■ **What is required**
Search term "price": copy each line of the data containing it.

* * *

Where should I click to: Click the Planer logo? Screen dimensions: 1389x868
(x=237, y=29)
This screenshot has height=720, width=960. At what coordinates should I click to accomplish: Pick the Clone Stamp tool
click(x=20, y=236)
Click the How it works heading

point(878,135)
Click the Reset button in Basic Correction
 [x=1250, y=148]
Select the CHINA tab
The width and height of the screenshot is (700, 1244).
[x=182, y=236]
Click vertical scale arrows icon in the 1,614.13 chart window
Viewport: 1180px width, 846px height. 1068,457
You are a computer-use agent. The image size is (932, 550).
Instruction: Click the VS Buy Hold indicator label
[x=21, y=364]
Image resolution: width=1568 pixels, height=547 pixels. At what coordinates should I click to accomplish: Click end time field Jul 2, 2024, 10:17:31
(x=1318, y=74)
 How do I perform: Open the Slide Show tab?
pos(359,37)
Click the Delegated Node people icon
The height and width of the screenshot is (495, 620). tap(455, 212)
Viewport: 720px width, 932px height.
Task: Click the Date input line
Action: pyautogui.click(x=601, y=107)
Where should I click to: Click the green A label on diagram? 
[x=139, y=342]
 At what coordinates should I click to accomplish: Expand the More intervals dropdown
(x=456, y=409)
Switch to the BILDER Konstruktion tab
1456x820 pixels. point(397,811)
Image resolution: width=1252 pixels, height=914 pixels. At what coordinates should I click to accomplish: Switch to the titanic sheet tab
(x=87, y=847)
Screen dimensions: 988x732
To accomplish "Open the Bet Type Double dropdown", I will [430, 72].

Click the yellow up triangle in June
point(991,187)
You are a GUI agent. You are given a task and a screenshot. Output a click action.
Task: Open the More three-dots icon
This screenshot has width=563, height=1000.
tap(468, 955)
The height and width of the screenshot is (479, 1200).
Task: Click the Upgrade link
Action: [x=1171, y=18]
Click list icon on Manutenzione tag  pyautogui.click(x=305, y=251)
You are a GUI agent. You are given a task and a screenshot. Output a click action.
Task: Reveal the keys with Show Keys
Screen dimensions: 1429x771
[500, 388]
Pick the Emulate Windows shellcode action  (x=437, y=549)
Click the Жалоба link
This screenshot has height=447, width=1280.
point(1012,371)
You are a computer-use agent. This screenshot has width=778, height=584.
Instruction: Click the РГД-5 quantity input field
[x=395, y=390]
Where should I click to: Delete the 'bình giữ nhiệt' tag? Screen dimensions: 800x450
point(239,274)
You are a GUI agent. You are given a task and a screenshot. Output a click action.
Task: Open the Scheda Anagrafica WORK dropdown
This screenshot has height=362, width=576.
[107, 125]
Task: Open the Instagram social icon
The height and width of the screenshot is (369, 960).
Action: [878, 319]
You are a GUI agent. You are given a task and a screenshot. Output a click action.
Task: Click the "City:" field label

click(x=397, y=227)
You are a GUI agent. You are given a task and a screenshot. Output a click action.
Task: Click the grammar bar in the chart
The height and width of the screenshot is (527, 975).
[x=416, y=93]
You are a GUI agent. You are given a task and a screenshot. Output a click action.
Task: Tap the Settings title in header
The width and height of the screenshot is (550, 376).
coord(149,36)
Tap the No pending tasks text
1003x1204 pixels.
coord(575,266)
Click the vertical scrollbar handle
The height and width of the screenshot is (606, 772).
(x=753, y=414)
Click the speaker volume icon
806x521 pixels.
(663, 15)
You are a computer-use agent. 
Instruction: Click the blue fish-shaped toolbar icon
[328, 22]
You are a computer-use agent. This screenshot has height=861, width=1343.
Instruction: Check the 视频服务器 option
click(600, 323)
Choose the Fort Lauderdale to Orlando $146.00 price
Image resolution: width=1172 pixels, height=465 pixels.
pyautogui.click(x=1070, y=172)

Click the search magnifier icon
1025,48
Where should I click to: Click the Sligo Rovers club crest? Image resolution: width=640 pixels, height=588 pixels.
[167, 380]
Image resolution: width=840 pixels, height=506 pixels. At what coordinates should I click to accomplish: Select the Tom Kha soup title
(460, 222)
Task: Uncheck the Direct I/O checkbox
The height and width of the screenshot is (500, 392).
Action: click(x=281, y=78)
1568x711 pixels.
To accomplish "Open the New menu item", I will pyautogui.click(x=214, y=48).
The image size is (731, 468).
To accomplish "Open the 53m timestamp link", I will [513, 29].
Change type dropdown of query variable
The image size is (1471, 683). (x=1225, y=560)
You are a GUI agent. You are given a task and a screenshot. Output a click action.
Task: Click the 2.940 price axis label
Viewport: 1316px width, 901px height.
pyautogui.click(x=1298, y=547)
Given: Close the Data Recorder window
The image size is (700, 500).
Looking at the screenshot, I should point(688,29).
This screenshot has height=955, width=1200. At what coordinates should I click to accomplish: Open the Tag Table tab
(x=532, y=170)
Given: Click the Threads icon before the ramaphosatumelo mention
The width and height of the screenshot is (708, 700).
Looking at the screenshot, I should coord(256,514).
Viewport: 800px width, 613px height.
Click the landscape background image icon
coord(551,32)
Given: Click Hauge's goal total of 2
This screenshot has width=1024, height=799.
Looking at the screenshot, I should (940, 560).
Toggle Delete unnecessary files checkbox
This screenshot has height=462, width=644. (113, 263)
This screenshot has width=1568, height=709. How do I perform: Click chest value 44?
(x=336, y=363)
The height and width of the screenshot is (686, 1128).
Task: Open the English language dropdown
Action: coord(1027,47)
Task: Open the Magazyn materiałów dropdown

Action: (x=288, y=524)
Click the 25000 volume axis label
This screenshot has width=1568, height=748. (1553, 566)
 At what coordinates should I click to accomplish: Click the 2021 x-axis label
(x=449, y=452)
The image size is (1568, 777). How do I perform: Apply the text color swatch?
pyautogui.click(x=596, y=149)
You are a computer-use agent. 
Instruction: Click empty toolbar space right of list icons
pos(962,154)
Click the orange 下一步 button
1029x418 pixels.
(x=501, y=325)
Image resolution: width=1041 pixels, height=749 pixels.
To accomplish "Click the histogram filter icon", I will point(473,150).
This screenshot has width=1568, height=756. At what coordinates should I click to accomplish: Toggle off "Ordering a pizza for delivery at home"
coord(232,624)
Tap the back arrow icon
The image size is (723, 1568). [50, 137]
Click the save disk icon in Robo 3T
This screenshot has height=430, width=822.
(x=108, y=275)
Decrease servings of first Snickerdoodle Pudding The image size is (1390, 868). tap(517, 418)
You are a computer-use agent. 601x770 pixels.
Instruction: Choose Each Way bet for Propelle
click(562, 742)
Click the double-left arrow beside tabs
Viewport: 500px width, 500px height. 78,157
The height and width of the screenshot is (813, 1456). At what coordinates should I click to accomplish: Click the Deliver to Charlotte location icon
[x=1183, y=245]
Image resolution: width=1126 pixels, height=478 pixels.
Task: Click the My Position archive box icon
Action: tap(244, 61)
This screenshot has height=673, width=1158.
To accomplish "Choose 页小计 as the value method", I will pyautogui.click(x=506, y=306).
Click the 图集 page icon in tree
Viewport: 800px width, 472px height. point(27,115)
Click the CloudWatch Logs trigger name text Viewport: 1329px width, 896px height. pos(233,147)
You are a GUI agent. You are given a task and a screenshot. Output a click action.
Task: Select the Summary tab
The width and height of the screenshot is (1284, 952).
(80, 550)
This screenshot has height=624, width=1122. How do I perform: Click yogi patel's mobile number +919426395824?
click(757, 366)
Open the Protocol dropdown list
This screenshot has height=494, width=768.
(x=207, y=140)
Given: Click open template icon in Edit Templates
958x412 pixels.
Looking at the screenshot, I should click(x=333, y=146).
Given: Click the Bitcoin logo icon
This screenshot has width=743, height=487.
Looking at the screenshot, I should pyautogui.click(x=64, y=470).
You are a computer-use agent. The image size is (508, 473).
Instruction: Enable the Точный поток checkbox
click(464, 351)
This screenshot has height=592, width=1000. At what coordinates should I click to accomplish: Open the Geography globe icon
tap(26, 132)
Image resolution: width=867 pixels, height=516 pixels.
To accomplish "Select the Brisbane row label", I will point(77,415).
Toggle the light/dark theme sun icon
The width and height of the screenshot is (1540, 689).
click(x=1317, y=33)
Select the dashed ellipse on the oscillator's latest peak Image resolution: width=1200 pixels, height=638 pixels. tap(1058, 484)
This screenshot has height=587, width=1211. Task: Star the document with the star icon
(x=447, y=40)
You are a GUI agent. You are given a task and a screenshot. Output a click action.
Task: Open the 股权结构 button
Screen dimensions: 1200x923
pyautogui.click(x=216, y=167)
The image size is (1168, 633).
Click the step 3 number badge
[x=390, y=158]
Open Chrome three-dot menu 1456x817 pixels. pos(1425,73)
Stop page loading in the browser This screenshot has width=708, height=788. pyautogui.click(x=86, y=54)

* * *

■ **Task result**
Choose the Fort Lauderdale to Orlando $146.00 price
Task: Click the 2.940 price axis label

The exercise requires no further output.